Allen Ginsberg

Allen Ginsberg

Allen Ginsberg was an American poet and one of the leading figures of both the Beat Generation of the 1950s and the counterculture that soon would follow. He vigorously opposed militarism, economic materialism and sexual repression and was known as embodying various aspects of this counterculture, such as his views on drugs, hostility to bureaucracy and openness to Eastern religions.[1] He was one of many influential American writers of his time known as the Beat Generation, which included famous writers such as Jack Kerouac and William S. Burroughs.

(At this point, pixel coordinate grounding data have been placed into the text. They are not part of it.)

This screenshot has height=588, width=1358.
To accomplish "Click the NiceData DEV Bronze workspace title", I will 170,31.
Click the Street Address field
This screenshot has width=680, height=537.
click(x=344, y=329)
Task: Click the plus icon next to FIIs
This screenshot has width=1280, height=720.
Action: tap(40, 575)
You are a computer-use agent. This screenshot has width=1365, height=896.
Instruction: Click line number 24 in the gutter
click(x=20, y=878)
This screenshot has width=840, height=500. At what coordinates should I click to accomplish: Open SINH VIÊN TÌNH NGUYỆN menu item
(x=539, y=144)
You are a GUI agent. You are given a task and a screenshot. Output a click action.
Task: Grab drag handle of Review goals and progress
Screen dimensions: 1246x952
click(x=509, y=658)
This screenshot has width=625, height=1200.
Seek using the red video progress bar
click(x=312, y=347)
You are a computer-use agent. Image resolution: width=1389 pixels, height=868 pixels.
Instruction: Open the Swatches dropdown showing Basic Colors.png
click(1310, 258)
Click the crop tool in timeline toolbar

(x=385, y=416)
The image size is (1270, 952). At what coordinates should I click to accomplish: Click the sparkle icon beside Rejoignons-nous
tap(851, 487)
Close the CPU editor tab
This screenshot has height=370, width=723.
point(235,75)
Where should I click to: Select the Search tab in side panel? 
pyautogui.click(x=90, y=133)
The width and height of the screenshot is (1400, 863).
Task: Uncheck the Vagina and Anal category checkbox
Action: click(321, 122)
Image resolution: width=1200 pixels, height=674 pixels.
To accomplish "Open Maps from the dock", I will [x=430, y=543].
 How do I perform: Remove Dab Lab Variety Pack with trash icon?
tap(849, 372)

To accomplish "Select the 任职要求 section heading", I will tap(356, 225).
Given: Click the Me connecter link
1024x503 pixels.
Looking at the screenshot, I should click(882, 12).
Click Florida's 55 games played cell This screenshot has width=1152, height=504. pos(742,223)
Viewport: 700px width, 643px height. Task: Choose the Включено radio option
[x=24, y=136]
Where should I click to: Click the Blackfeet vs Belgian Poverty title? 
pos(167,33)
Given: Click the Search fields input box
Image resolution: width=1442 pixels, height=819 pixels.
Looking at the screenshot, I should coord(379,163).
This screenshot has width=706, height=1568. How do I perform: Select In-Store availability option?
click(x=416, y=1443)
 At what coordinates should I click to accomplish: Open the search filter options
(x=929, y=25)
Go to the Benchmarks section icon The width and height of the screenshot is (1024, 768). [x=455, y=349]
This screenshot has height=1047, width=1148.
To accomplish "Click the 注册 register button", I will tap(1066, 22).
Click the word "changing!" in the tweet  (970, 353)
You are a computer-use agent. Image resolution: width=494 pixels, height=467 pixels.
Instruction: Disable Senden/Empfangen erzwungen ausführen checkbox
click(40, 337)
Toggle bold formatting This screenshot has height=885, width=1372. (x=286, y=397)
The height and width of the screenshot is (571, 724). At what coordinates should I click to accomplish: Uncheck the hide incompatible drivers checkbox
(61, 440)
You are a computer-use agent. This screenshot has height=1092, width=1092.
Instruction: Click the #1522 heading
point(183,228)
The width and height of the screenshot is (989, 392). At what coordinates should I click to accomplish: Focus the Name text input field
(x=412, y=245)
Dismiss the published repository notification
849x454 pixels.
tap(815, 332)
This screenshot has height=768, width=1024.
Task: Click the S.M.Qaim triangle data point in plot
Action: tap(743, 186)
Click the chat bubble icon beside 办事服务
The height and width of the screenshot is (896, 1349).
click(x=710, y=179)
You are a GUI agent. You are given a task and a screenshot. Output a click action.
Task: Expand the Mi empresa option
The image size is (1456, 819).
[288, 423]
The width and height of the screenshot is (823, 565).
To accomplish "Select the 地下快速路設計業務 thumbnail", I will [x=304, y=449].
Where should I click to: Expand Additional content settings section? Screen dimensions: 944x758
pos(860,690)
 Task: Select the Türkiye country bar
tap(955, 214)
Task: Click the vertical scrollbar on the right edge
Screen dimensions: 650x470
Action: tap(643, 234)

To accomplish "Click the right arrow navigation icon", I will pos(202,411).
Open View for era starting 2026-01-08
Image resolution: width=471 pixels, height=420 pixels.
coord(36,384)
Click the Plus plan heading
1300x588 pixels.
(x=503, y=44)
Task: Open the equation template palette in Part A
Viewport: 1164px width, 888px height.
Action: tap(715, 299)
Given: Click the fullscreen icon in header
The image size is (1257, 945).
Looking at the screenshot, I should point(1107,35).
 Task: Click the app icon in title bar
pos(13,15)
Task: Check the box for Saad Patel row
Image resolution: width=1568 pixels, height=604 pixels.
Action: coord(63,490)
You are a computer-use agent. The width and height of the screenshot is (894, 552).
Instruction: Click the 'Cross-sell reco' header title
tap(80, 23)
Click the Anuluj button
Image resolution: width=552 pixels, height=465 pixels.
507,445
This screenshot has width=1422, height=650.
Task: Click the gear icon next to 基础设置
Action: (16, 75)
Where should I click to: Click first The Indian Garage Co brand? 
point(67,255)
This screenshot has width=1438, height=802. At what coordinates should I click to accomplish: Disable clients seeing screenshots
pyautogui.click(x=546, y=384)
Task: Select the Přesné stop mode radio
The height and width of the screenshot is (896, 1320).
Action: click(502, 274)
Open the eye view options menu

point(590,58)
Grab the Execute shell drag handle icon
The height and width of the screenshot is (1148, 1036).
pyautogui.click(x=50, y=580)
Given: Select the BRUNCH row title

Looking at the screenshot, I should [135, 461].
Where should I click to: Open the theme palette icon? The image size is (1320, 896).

Ginsberg is best known for his poem “Howl”, in which he denounced what he saw as the destructive forces of capitalism and conformity in the United States.[2][3][4] In 1956, “Howl” was seized by San Francisco police and US Customs.[1] In 1957, it attracted widespread publicity when it became the subject of an obscenity trial, as it described heterosexual and homosexual sex[5] at a time when sodomy laws made homosexual acts a crime in every U.S. state. “Howl” reflected Ginsberg’s own homosexuality and his relationships with a number of men, including Peter Orlovsky, his lifelong partner.[6] Judge Clayton W. Horn ruled that “Howl” was not obscene, adding, “Would there be any freedom of press or speech if one must reduce his vocabulary to vapid innocuous euphemisms?”[7]

Ginsberg was a practicing Buddhist who studied Eastern religious disciplines extensively. He lived modestly, buying his clothing in second-hand stores and residing in downscale apartments in New York’s East Village.[8]One of his most influential teachers was the Tibetan Buddhist the Venerable Chögyam Trungpa, the founder of the Naropa Institute in Boulder, Colorado.[9] At Trungpa’s urging, Ginsberg and poet Anne Waldman started The Jack Kerouac School of Disembodied Poetics there in 1974.[10]

Ginsberg took part in decades of non-violent political protest against everything from the Vietnam War to the War on Drugs.[11] His poem “September on Jessore Road,” calling attention to the plight of Bangladeshi refugees, exemplifies what the literary critic Helen Vendler described as Ginsberg’s tireless persistence in protesting against “imperial politics, and persecution of the powerless.”